= Provided records =
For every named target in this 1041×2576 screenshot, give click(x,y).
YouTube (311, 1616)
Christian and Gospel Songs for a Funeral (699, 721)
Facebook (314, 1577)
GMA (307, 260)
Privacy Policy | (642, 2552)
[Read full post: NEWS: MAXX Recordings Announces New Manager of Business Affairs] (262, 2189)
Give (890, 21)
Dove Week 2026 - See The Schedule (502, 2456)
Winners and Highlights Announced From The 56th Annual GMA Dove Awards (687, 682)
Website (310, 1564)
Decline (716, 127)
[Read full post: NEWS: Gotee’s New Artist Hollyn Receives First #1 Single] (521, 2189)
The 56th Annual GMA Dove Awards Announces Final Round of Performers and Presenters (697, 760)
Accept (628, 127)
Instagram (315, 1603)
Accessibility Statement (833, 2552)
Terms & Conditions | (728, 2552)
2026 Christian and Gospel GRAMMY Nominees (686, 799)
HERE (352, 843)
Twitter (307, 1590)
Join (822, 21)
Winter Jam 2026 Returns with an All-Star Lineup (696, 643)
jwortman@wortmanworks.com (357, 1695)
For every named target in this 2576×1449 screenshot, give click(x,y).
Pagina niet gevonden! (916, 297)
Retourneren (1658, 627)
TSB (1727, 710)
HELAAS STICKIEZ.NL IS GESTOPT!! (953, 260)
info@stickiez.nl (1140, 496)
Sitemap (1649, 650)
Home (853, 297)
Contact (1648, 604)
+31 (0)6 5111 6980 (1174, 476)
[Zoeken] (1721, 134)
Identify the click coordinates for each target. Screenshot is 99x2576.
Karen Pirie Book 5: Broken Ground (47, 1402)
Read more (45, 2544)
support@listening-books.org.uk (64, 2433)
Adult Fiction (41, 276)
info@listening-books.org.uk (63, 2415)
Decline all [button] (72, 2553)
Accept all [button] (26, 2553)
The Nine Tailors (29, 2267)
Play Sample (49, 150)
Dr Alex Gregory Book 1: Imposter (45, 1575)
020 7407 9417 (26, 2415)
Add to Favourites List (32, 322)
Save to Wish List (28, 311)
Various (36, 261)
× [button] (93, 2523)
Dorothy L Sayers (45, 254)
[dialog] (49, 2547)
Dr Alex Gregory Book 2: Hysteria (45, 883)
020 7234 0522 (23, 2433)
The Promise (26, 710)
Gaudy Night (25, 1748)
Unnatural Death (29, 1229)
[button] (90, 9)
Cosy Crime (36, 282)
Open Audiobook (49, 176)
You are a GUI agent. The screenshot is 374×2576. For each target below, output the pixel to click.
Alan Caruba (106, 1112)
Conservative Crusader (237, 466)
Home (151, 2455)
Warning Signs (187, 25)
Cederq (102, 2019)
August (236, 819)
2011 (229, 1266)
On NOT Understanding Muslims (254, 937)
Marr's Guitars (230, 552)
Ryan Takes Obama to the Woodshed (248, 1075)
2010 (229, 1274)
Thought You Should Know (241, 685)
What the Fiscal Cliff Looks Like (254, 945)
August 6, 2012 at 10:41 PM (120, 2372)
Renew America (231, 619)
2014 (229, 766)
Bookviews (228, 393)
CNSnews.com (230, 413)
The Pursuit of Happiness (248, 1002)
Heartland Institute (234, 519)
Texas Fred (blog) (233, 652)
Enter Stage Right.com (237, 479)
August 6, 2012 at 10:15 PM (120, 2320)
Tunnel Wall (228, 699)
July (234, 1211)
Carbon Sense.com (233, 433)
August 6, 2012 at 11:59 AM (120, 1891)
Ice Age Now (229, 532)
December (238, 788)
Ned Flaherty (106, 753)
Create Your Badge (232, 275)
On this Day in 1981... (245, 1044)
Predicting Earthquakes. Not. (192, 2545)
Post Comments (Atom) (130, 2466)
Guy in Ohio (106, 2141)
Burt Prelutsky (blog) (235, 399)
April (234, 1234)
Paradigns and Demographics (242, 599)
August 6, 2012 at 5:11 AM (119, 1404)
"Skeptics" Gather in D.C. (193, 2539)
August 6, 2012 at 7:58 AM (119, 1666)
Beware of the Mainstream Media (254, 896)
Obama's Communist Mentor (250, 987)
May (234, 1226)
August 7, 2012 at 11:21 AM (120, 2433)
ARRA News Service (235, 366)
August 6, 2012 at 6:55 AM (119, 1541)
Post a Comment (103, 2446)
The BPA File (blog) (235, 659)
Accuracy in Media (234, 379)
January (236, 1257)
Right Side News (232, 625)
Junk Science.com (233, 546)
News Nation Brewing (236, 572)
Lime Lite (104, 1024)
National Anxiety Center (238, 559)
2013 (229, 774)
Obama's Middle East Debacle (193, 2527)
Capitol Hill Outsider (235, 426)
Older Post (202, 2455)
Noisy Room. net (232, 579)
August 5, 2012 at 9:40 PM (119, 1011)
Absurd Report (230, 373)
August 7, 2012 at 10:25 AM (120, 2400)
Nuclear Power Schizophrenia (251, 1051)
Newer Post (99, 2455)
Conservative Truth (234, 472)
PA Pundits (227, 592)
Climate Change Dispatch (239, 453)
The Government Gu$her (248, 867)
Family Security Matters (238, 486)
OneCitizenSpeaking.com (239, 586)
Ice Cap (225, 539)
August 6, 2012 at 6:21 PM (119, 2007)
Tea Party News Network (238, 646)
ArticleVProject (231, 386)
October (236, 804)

= Task prompt =
Count how many lines in the listing above contain the word "info", and respond with only that number.

= Completed task =
2